情報処理推進機構(IPA)は8月31日,ぜい弱性情報の届け出が8月30日までで67件にのぼったことを明らかにした。7月8日から,ソフトウエアやWebサイトに見つかったぜい弱性(セキュリティ・ホール)情報の受け付けを開始し2カ月が経過したが,「制度として順調に立ち上がったと考えている」(IPA)としている。

 67件の内訳は,ソフトウエア製品のぜい弱性の届け出が14件,Webアプリケーションのぜい弱性の届け出が53件。Webアプリケーションのぜい弱性のうち,5件はすでにWebサイト運営者により修正が完了したか,もしくは修正されその確認が行われている段階という。

 ぜい弱性情報の届け出制度は,経済産業省の告示「ソフトウエア等脆弱性関連情報取扱基準」に基づくもの。ユーザーなどからの届け出を受けると,ソフトウエア製品の場合JPCERT/CCが,Webアプリケーションの場合IPAがぜい弱性の内容を検証し,ソフトウエアのベンダーやWebサイト運営者に通知する(関連記事)。
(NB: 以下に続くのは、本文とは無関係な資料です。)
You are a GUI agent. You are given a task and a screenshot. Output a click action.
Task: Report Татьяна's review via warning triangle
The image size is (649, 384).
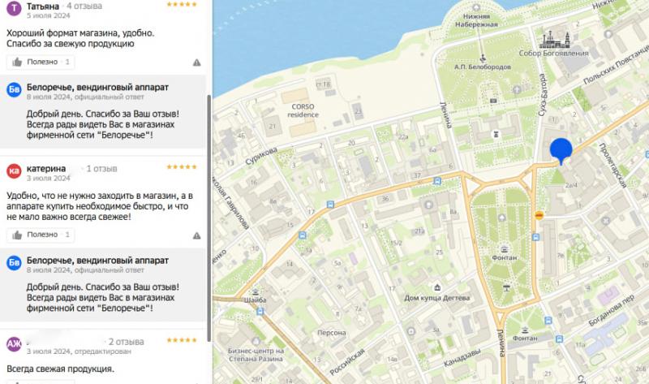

 届け出のあったぜい弱性の詳細については明らかにしていないが,個人情報の漏洩につながるような深刻なセキュリティ・ホールはまだ報告されていないという。また,67件のうちには,調査の結果ぜい弱性ではないと判断されたものもあった。IPAでは「今後,届け出の内容を分析し,個々のケースが特定されない分析データの形で,開発,運用担当者の参考になる情報を公開したい」としている。